Blurb (as on Goodreads):
Rama, Lakshmana and Sita chance upon Valmiki’s ashram in the forest. But what is the shudra Shambuka doing there? As Duryodhana lies dying on the battlefield of Kurukshetra, he reflects on all that brought the world to this pass, his guilt and that of his enemies, his loyalties and those of his friends and allies. As the story flashes back and forth on the last moments of the Great War, dharma and adharma merge and blur. In the forest, during the exile of the Pandavas, Bhima, married to Hidimba, compelled by his love for his son, Ghatotkacha, decides to stay back. Even his mother’s anger and his elder brother’s command will not sway him … Mukunda Rao tells three classic stories from the epics, shedding new light on them, illuminating corners that we haven’t looked at before. Shambuka Rama: Three Tales Retold is a powerful blend of spiritual search, philosophy and mythology.
Shambuka Rama contains three tales- 2 from Mahabharata and 1 from Ramayana. The book gives a philosophical touch to these mythological tales and poses some basic and valid questions to its readers.
The first story is about Bheema, who has married Hidimbi and has a child Ghatothkach. But Bheema can’t live with them forever in the forest because of his ‘Dharma’ as the prince of Hastinapura. But is it ‘dharma’ to leave your wife and child in the forest, alone and to fend for themselves? Kunti is incomplete without her sons and hence, isn’t it unfair for her to ask Bheema to live without his son? While these might be tiny developments in a huge saga, these events are what shaped the characters, who are mere pawns in the “Mahabharata”

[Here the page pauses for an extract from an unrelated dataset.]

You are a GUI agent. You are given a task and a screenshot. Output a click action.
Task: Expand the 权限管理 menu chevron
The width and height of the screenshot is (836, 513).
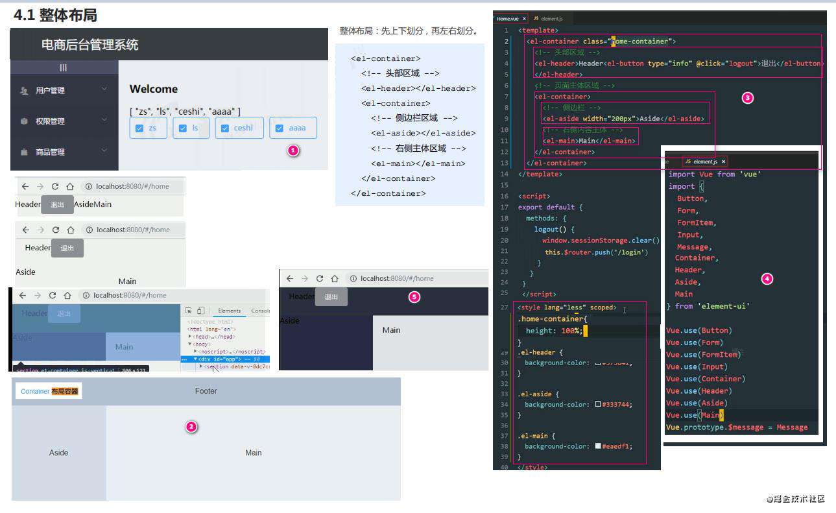[x=104, y=119]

The second story talks about Duryodhana, lying half-dead near a lake and thinking about his decisions and ‘karma’. Pandavas are proud of their win and Krishna- the one loved by all is provoking them to destroy the Kuru clan. Each soul is in a dilemma and everyone wants revenge. But what does revenge bring with itself? Mass destruction. Loss of lives at a level that is unimaginable and unfathomable.
The final story has been taken from Ramayana and it a part of the first year of exile. Rama, Sita, and Laxmana come across Sudra Shambuka, who knows the religious texts by heart but was driven away from his own city- Ayodhya because he was born of a Shudra Womb. On the other hand, Rama has identity issues and he continues questioning himself and his life as a Prince. All of this makes a great tale about the understanding of “Brahmins” and the reason for their existence.
Shambuka Rama also gives you an overview of these epic events along with the standard thought of existential and identity crisis. Written in simple language, the text is capable of making you ponder over events that were once considered insignificant, but these same events shaped the personalities of there great Kshatriya warriors.
A mythology lover’s paradise, this book is all you need to understand the depts of mythology and that, it is more than a tale of good and bad.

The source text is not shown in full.